» **Available records**
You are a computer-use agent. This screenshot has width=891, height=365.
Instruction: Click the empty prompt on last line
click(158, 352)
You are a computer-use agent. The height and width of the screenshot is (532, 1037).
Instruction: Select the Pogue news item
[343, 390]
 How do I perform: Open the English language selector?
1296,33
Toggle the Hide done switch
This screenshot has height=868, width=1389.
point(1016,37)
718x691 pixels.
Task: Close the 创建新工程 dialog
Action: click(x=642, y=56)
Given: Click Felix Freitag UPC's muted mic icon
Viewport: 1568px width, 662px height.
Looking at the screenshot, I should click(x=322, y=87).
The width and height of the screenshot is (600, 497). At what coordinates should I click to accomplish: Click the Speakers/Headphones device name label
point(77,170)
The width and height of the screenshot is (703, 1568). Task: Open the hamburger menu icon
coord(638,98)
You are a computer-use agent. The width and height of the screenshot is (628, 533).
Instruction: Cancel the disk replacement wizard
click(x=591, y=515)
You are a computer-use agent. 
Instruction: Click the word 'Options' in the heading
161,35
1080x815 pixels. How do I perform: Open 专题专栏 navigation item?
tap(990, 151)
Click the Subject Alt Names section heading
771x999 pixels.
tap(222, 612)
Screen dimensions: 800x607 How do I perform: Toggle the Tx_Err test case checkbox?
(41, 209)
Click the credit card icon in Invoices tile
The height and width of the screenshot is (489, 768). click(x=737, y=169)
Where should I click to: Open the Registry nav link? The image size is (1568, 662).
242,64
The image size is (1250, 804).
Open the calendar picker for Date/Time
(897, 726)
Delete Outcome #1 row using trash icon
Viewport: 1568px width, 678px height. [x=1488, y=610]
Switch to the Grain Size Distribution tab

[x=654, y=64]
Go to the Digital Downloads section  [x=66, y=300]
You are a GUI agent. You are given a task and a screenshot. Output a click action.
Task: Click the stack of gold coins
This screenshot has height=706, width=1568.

» **Directions for this task**
Repeat only the lines starting at the one that contains "Click the credit card icon in Invoices tile" and ending at the last line above, exactly as written.

» **Answer**
Click the credit card icon in Invoices tile
The height and width of the screenshot is (489, 768). click(x=737, y=169)
Where should I click to: Open the Registry nav link? The image size is (1568, 662).
242,64
The image size is (1250, 804).
Open the calendar picker for Date/Time
(897, 726)
Delete Outcome #1 row using trash icon
Viewport: 1568px width, 678px height. [x=1488, y=610]
Switch to the Grain Size Distribution tab

[x=654, y=64]
Go to the Digital Downloads section  [x=66, y=300]
You are a GUI agent. You are given a task and a screenshot. Output a click action.
Task: Click the stack of gold coins
This screenshot has height=706, width=1568.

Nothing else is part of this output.